Wer betet, lebt. Beten ist das Leben der Seele, es ist notwendig wie das Atmen für den Leib. Ohne Beten ist unser Leben kurzatmig, die Seele droht zu ersticken.
Nach Ostern war ich in Jerusalem. Ich besuchte auch die Al-Aksa-Moschee auf dem Tempelplatz. Es beeindruckt, so viele Menschen allen Alters, Männer wie Frauen, auf den Teppichen hocken oder knien zu sehen, im Gebet versunken.

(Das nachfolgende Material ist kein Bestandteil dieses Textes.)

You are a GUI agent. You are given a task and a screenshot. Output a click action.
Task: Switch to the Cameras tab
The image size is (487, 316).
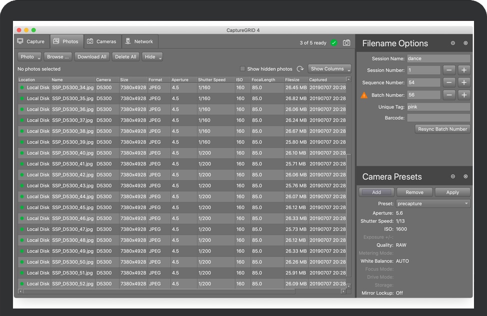(x=102, y=41)
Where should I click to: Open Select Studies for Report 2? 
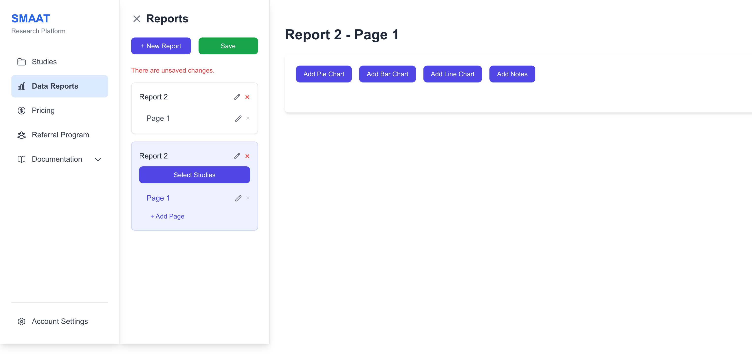(194, 175)
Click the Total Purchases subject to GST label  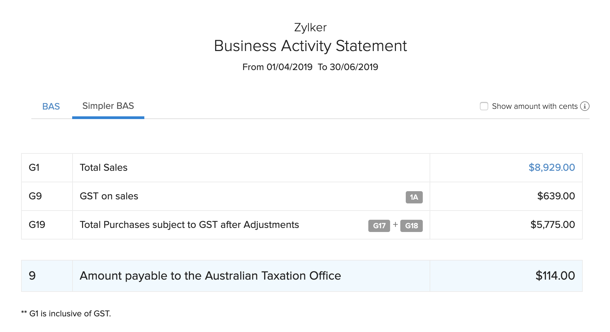(189, 225)

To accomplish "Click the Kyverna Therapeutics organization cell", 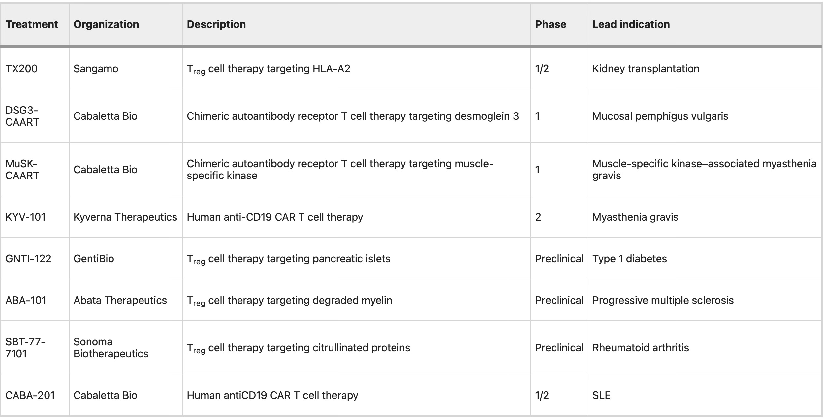I will [125, 217].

Edith Stein, die jüdische Philosophin, damals ganz ungläubig, besichtigt den Dom in Frankfurt. Da sieht sie eine Frau, die mit ihren Taschen vom Markt kommt. Sie kniet nieder und verweilt im Gebet. Edith Steins Unglaube kommt ins Wanken. Was geschieht da im Gebet? Bald wird sie gläubig, lässt sich taufen, wird Karmelitin und 1942 in Auschwitz vergast. Papst Johannes Paul II. hat sie heilig gesprochen.

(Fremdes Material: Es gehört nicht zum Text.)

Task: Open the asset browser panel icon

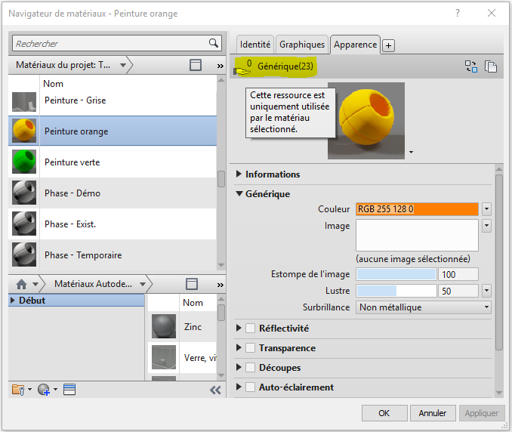Action: [69, 390]
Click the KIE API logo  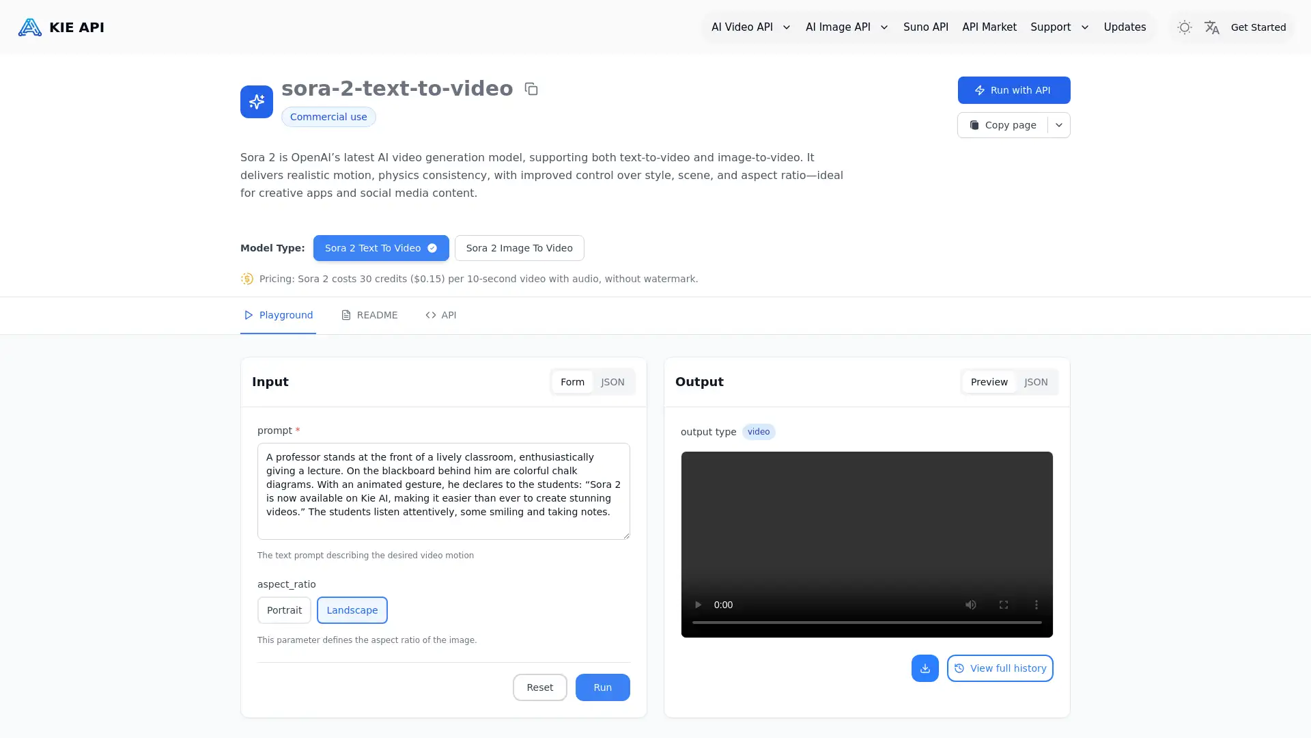click(x=61, y=27)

Papst Johannes Paul II. beten sehen: Öfters hatte ich dazu aus der Nähe Gelegenheit. Er war wie völlig eingetaucht in das innere Gespräch mit Gott. Unvergesslich, sein Gebet zu spüren und zu ahnen.

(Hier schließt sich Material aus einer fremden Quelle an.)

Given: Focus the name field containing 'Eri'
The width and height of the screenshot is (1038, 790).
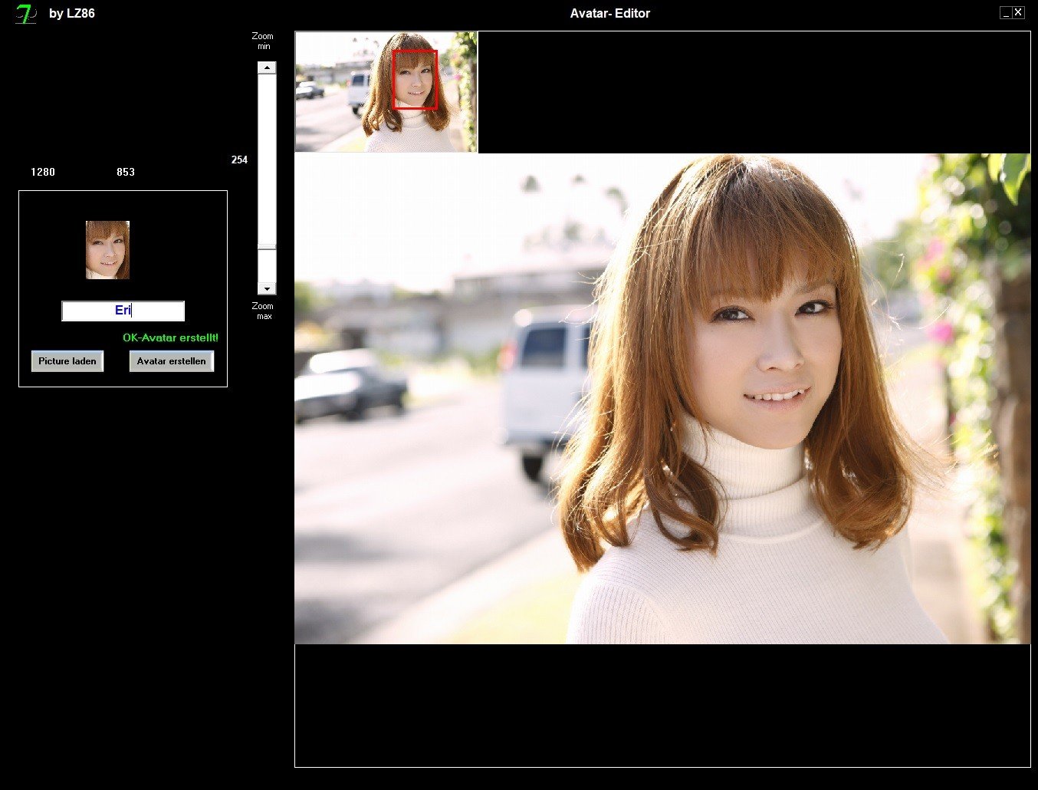Looking at the screenshot, I should [x=123, y=311].
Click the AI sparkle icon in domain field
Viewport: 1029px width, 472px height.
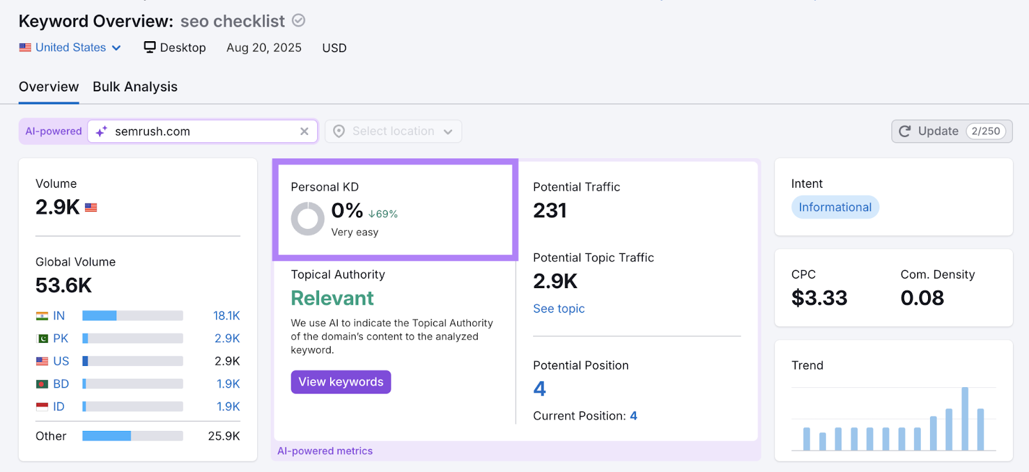point(102,131)
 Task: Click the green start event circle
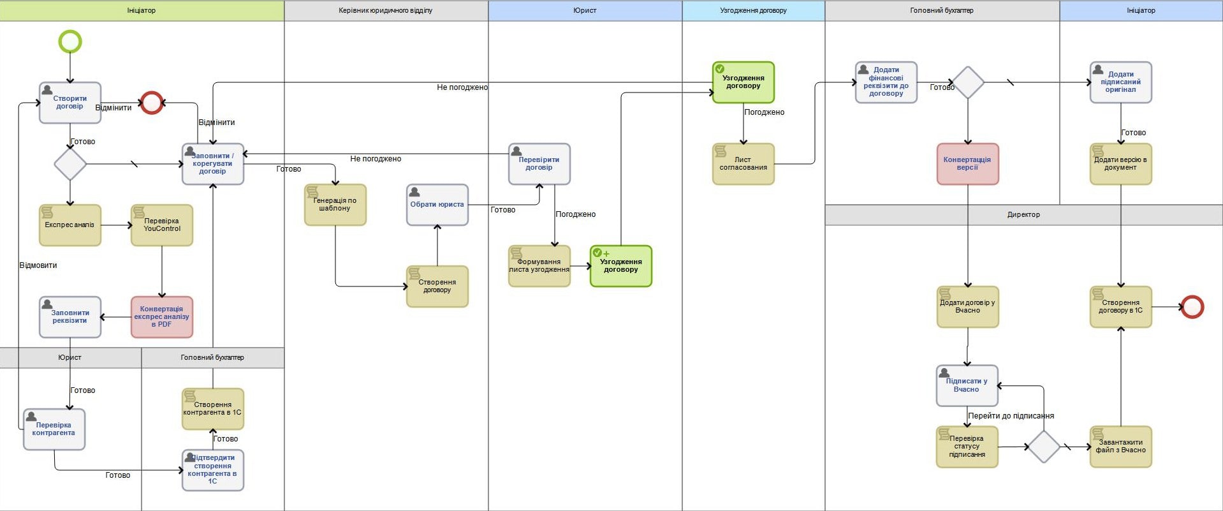pyautogui.click(x=70, y=41)
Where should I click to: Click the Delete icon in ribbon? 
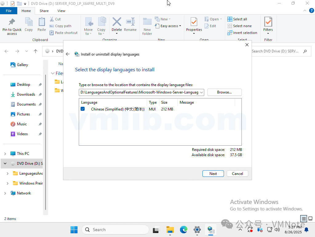tap(117, 22)
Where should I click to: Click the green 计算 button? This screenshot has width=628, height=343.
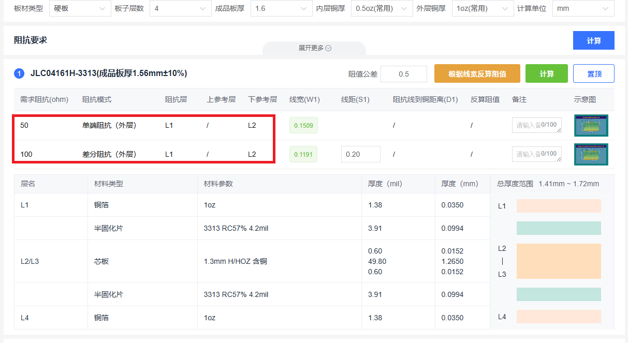point(546,74)
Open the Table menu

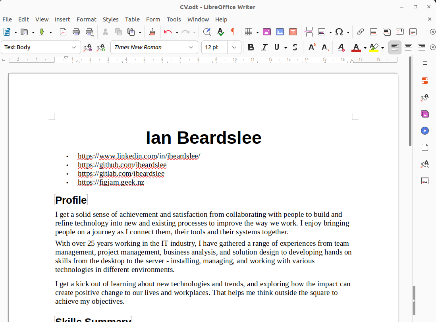(132, 19)
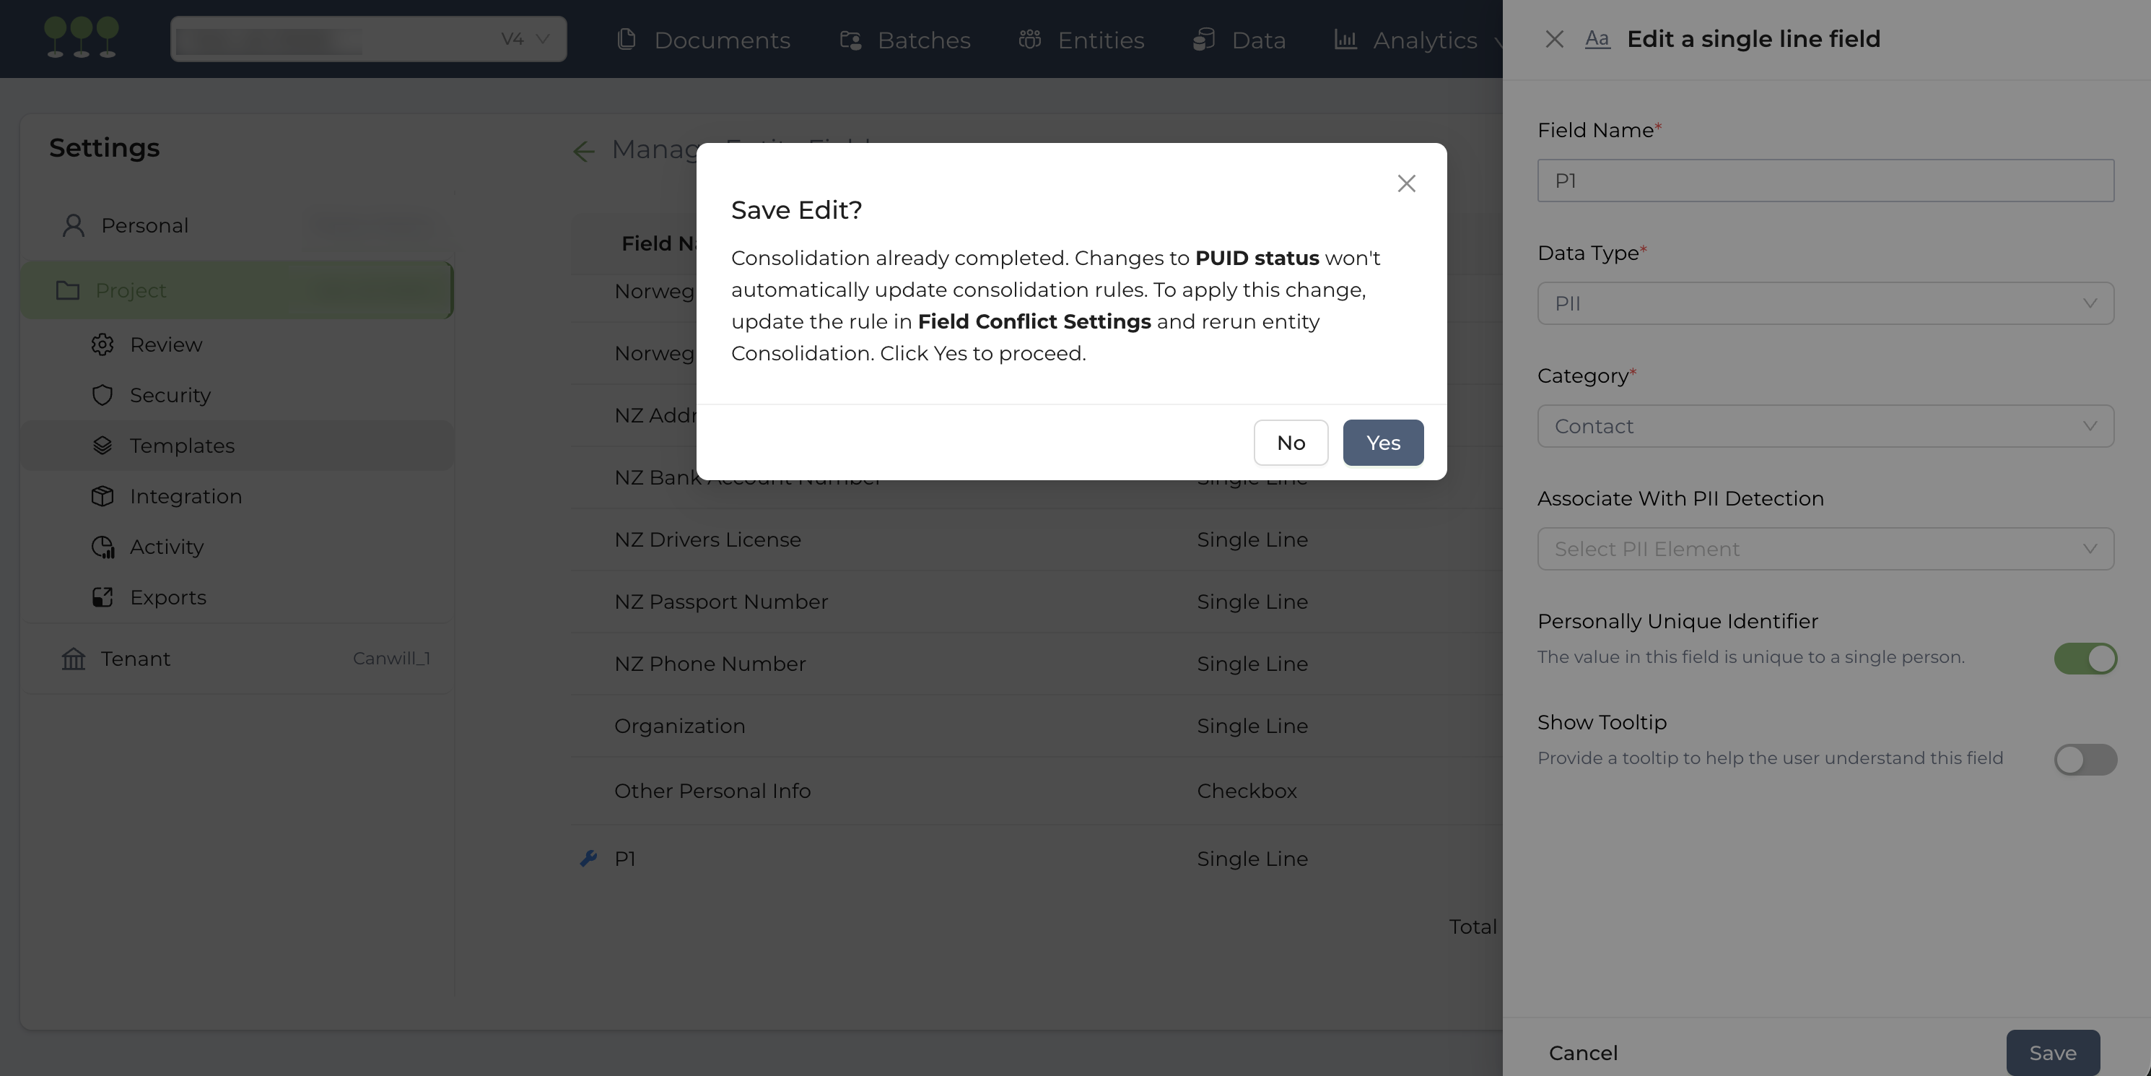This screenshot has width=2151, height=1076.
Task: Select the Templates layers icon
Action: [x=102, y=445]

Wie war das erst bei Jesus! Sein Leben war so sehr Gebet, wie ein Weinstock aus seinen Wurzeln lebt. Im Gebet des heutigen Evangeliums lässt Jesus uns ein wenig in sein Innerstes blicken, das er sonst verborgen hält. Meist betet er ja alleine, an einsamen Plätzen, besonders in der Nacht. Hier lässt er einmal seine Freunde an seinem Gebet teilnehmen. Wie betet er?
Zuerst mit dem Leib: "Er erhob Seine Augen zum Himmel." Wir trauen uns zu wenig, leiblich zum Ausdruck zu bringen, was uns bewegt. Im Gebet müssen Leib und Seele zusammenwirken.
Der Inhalt des Gebetes Jesu besteht in einem Wort: "Vater!" Darin ist alles enthalten, um was es ihm geht. Er sucht als Erstes und Wichtigstes, dass sein Vater "verherrlicht" wird. Er sucht nicht Seine eigene Ehre, sondern die Gottes: "Ich habe dich auf Erden verherrlicht."
Die Ehre Gottes suchen - ist uns das nicht zum Fremdwort geworden? Gegenfrage: Braucht denn Gott unsere Ehrbezeugungen? Ist er darauf angewiesen, dass wir Menschen ihn loben? So, wie wir es gerne sehen, wenn wir von anderen Lob und Ehre erhalten? Ja, Gott braucht unsere Ehre, aber nicht so, wie wir es uns vorstellen. Seine Ehre, so sagt ein früher christlicher Autor, "ist der lebendige Mensch".
Gott wird nicht dadurch groß gemacht, dass der Mensch niedergedrückt wird. Seine Freude und Ehre ist es, wenn wir, seine Geschöpfe und Kinder, gut gedeihen. Und da wir oft missraten, lässt Gott es sich viel kosten, uns zu retten. Jesus verherrlicht Seinen Vater, indem er Seine Herrlichkeit verlässt, ein armer Mensch mitten unter uns wird, bis zum Kreuz für uns: "Ich habe das Werk zu Ende geführt, das du mir aufgetragen hast."
Nun bittet Jesus ständig für uns, "für alle, die du mir gegeben hast". Keiner soll verloren gehen. Denn alle sind Gottes Kinder. Darum hat jeder Platz im Gebet Jesu. Er vergisst keinen! An der Weite dieses Betens Maß nehmen: Versuchen wir es wenigstens.